YOUR INSTRUCTIONS: Copy out, word for word, the lines from the one containing "Screen dimensions: 1365x896" through the end of the records. Leave the pictures out of your answer.

(Item-finding records)

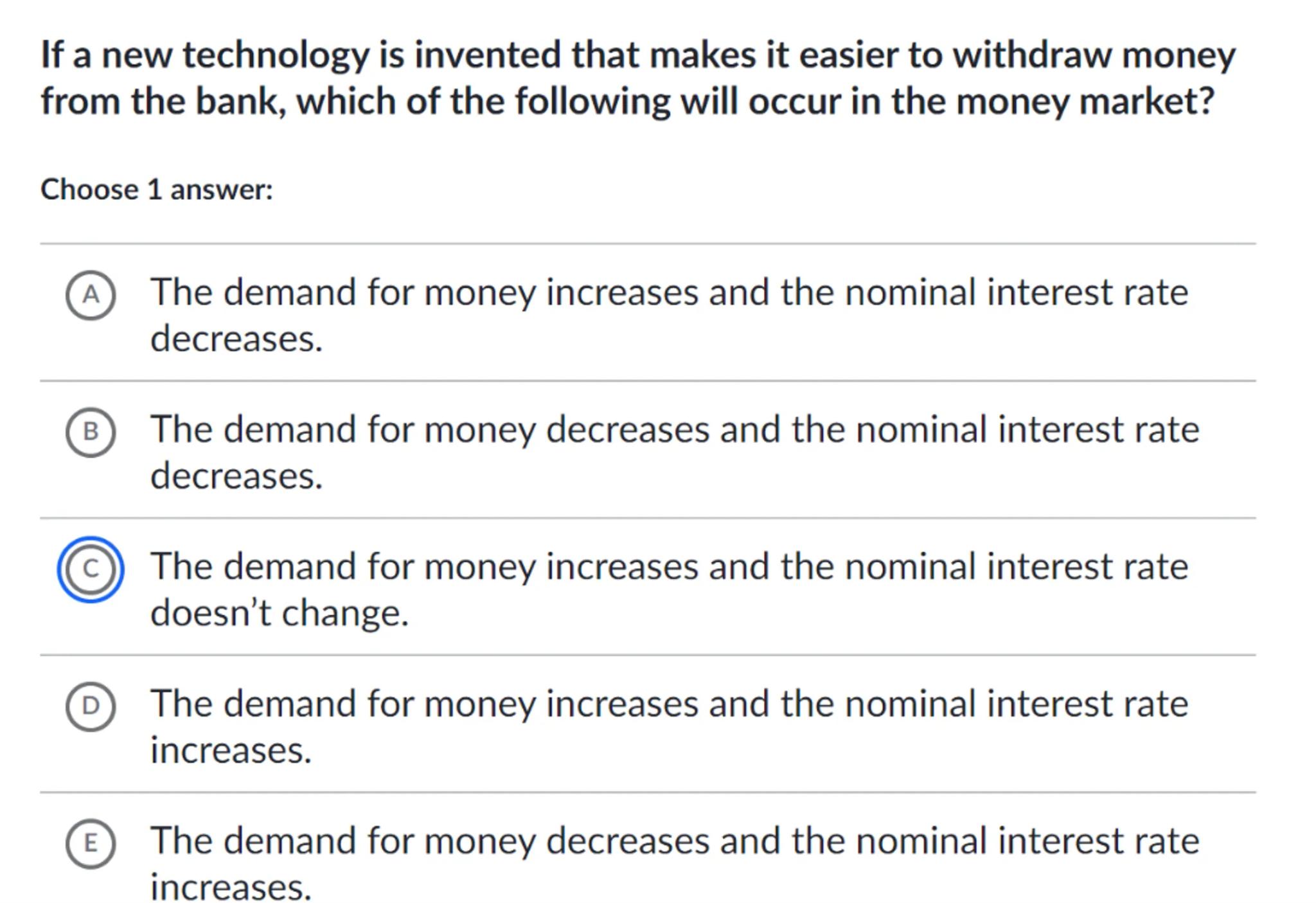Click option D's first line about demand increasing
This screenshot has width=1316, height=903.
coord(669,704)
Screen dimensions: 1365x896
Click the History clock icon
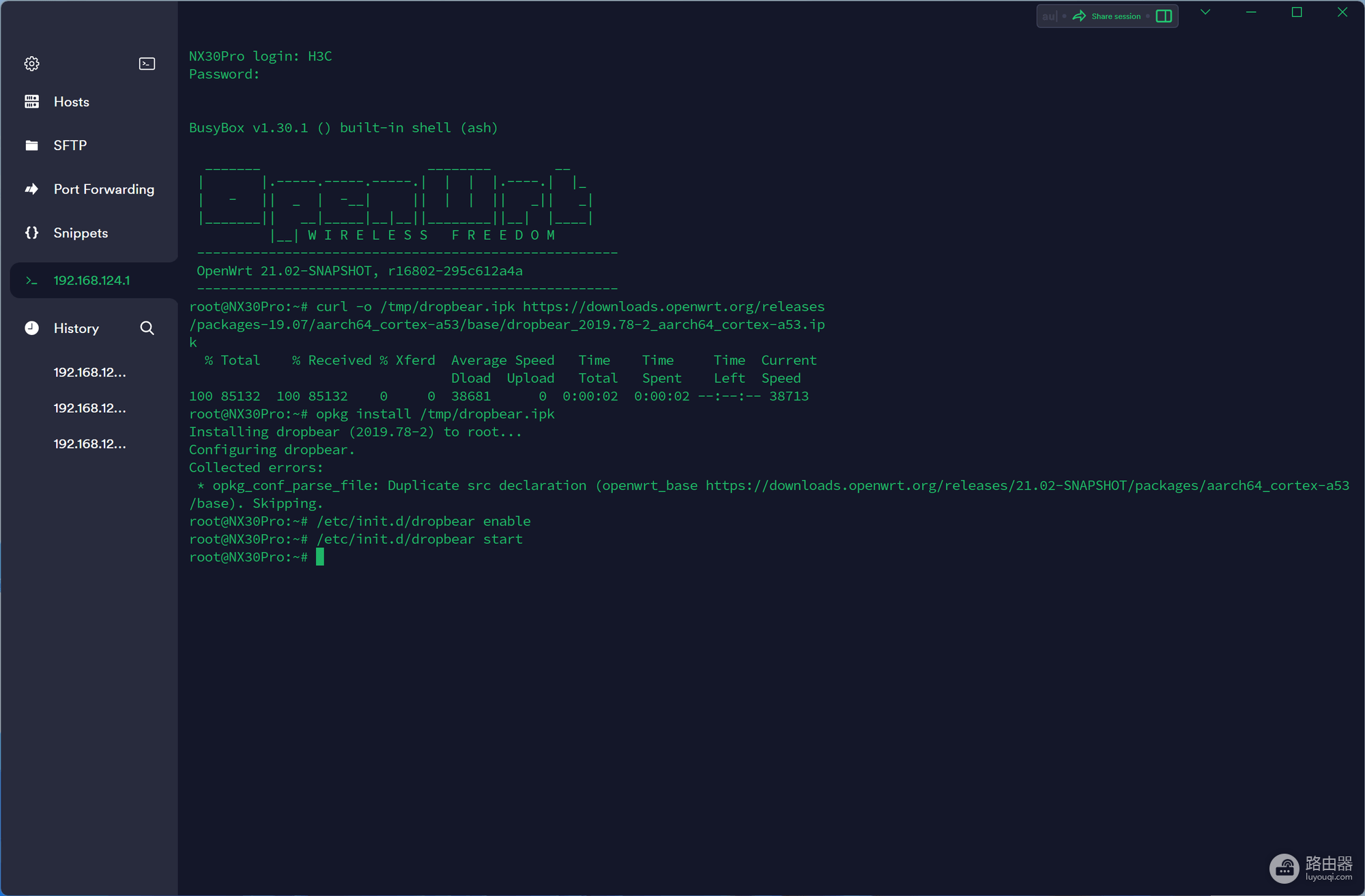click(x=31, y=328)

EXERCISE OUTPUT:
Screen dimensions: 1365x896
Click the History clock icon
click(x=31, y=328)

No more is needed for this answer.